Supplied data Block Start

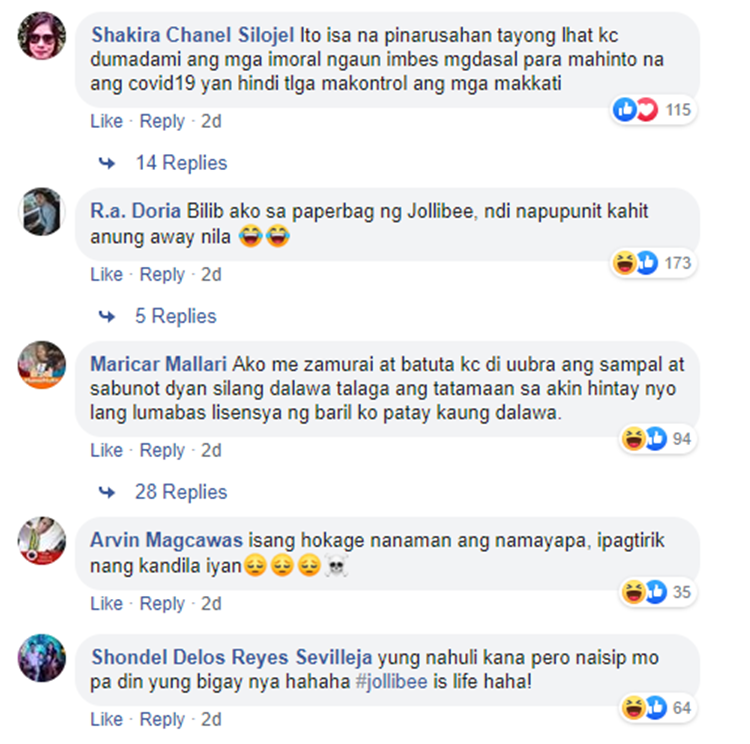Like Maricar Mallari's comment
The height and width of the screenshot is (744, 750).
pos(106,450)
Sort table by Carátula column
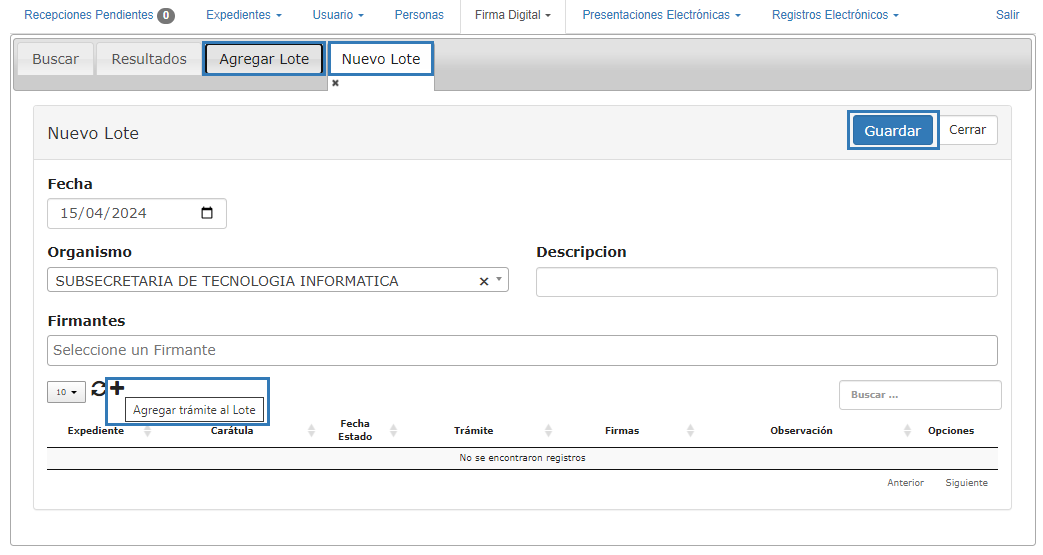Viewport: 1043px width, 555px height. tap(232, 431)
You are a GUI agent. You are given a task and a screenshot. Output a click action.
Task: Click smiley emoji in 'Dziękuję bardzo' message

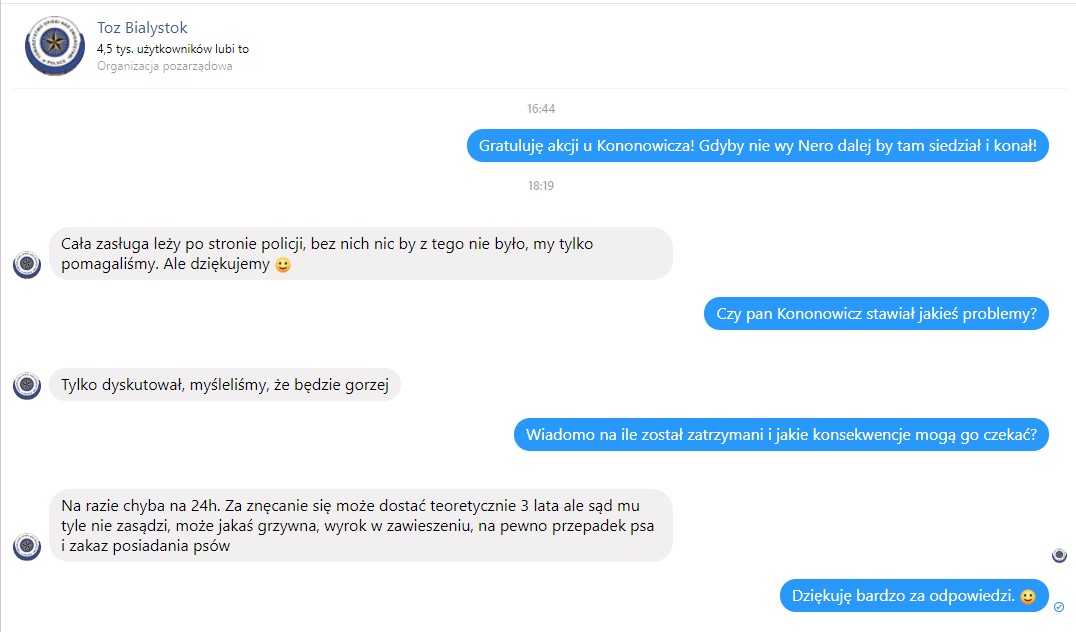(1027, 596)
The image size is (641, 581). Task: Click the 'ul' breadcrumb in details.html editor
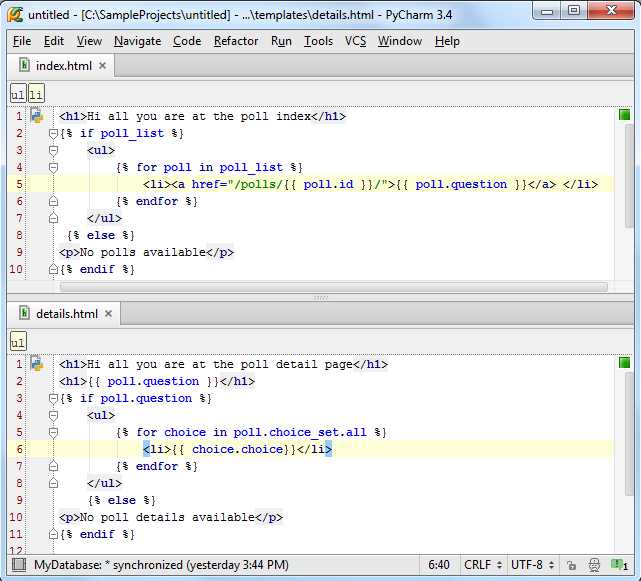pos(18,342)
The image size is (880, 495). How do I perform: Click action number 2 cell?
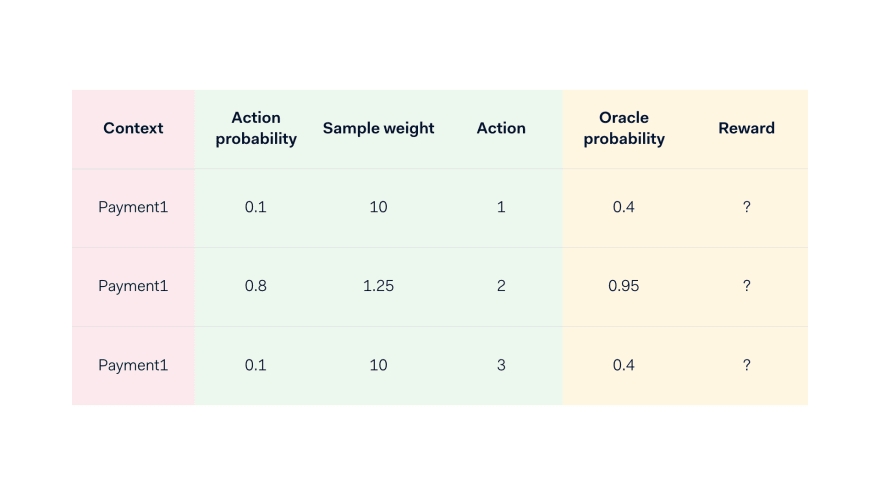tap(501, 286)
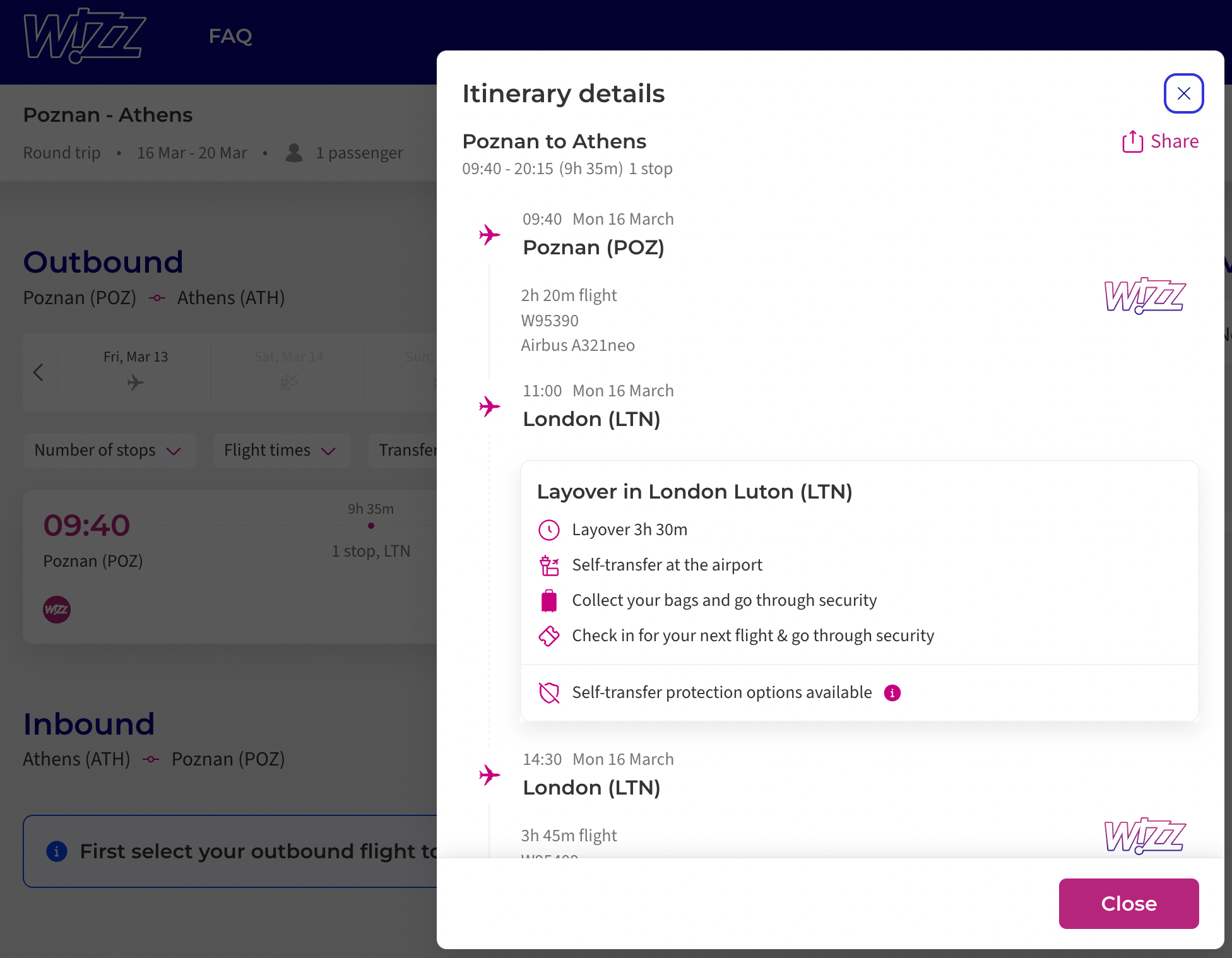Click the Share icon in itinerary details
The width and height of the screenshot is (1232, 958).
[x=1132, y=141]
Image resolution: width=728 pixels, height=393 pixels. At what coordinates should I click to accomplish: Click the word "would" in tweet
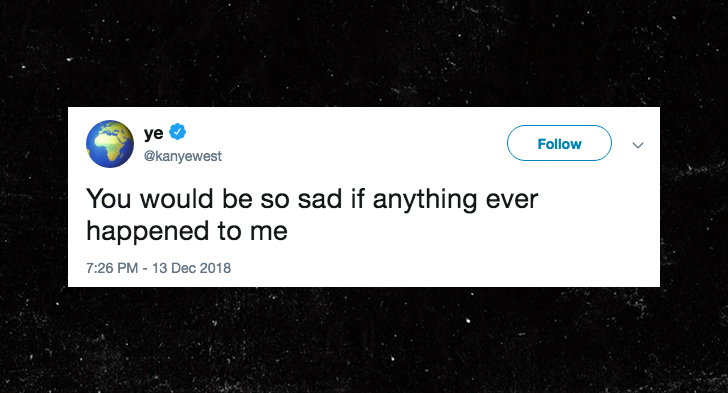(176, 199)
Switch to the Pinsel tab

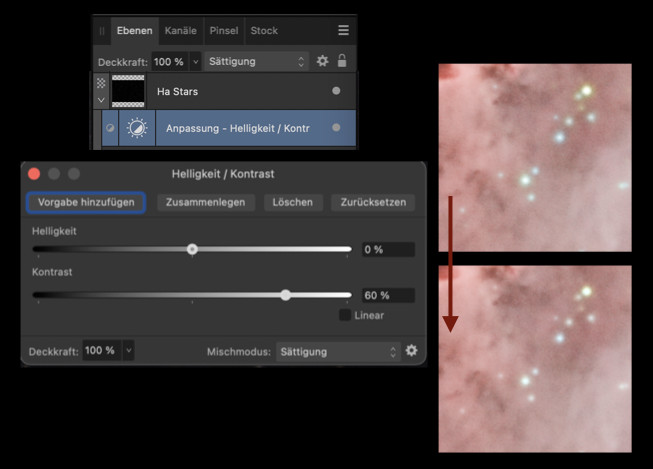225,31
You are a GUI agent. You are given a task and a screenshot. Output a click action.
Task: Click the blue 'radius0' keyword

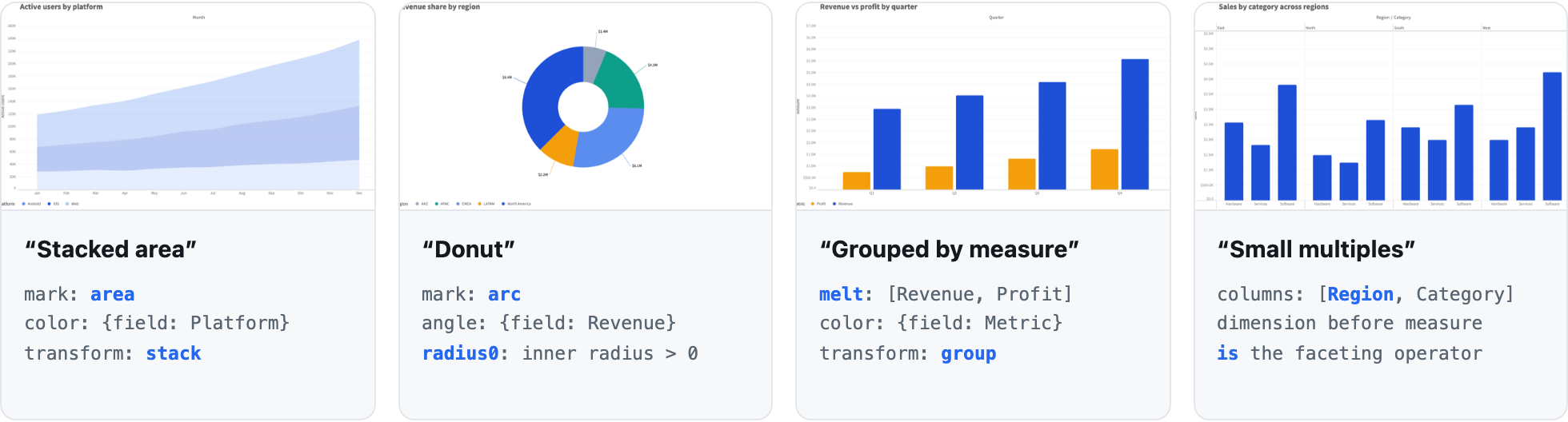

Supplied data Block End

Task details:
Write out nothing but the lines from the one with "Switch to the Pinsel tab" through the last line of the entries, exactly as they stand; pictures are not part of the copy.

Written reply:
Switch to the Pinsel tab

225,31
You are a GUI agent. You are given a task and a screenshot. Output a click action.
Task: Click the blue 'radius0' keyword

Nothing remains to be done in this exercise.